Dr. Rigsby had a significant influence on me. The most important was in his knowledge of the Word and his love for the Lord. One of his favorite passages was Zechariah 4:6: “Not by might, nor by power, but by my Spirit, says the Lord of hosts.” He lived a wise, humble life by the power of the Spirit.
He was not only a faithful pastor of his students’ hearts, but he was renowned for his sense of humor.
Flipping through some old photo albums recently, I was hard-pressed to find one where he wasn’t acting up for the camera. Perhaps nothing was more hilarious than the stories he told of his younger years. And one of his popular traditions on the tours was to perform in an ancient theater the song, “I am my own grandpa.”
A particular way that Dr. Rigsby’s influence is felt by many reading this reflection is his encouragement to me in developing the photo collections. In fact, I released the very first edition of the Pictorial Library of Bible Lands to the Talbot Bible Lands group in January 2000. I will never forget how strongly he urged me to press on in this work (and how he encouraged his students to purchase the collection, so that I could press on). Several years later, Dr. Rigsby showed me a closet full of old slides taken by Dr. Charles Lee Feinberg, and that was the beginning of a new photo series, the Historic Views of the Holy Land.
Dr. Rigsby received the first copy of the first edition of the Pictorial Library, and this summer I drove over to his house to share the newest volume (#19) in the Pictorial Library. Unlike all the rest, these photos were of biblical sites that the well-traveled scholar had not visited. We plugged my computer into his bedroom TV so I could show him my new photos of Susa, Persepolis, the Behistun Inscription, and more. He was tickled by the experience of virtually visiting these significant sites, and his encouragement of me in my work was as strong as ever.
Dr. Rigsby also has influenced me and others in the development of Bible lands programs. My first tour of Turkey, Greece, and Rome was with his Talbot Bible Lands trip in 2001. When my university decided to begin a similar study program, I unabashedly copied Dr. Rigsby’s brilliant itinerary in my proposal. That trip, largely unmodified from that original proposal, has been conducted by The Master’s University since 2007. All of our students are thus, unknowingly, in Dr.

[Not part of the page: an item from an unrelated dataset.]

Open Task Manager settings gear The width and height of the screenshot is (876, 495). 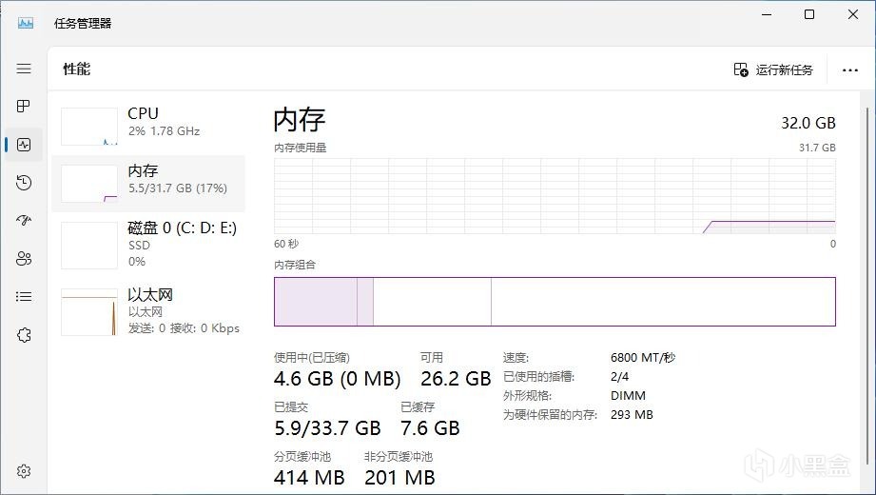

Rigsby’s debt.
Other programs now led by his students are no doubt patterned after his.
But no one really could copy his plan. No tour leaders were more organized, no students were better prepared, and no trip was more filled with little “extras,” all along the way. Every day, two people in the group were honored with an artistically creative “paper plate award” that recognized a particular contribution or characteristic. Special services were planned for worship or celebration. Gifts were purchased in advance for the in-country instructors and guides, and no details were overlooked in planning or execution. And, as all of the Talbot Bible Lands students would tell you, no other program had Dr. Rigsby’s incomparable wife Donna.
I was blessed to teach with Dr. Rigsby on all but one of his Israel tours since 2000. I never ceased to marvel at how full he made the trips. No group that I ever worked with stayed as long or saw as much. His mindset was that as long as the group was in the Middle East, they might as well visit one more site or travel to one more country. On our next-to-last tour together, in 2010, he decided we would make a side trip to Mount Sinai. The climb to the top, in my opinion, is the hardest of all that tourists regularly do in the Middle East; it is several times harder than the walk up the snake path at Masada. But as always, Dr. Rigsby was at the front. He was about 75 years old at the time, but like Moses, his eye was not dim, nor his vigor abated.
Dr. Rigsby and Donna have been like second parents to my wife and me, and like bonus grandparents to our kids. When we passed through California in 2009, they treated us all to a day at Disneyland.
Since our move to California, they have warmly welcomed us to their home many times, making us meals and cheering on our children in their piano progress. They have been kind and generous at every turn, and all who know them would heartily agree.
Our most recent visit in their home was on Thanksgiving morning. Donna was her usual joyful self, though her husband’s health had recently taken a decline. But I had a new book for Dr. Rigsby, the Lexham Geographic Commentary on the Gospels, and he perked right up as I described some of the essays, a number of them written by his former students.
Dr. Rigsby’s time of service is now complete, but his influence will long continue through his family, his church, and his students, along with all of those that they now serve. The Lord has indeed greatly blessed his people through the faithful life of our dear teacher and friend.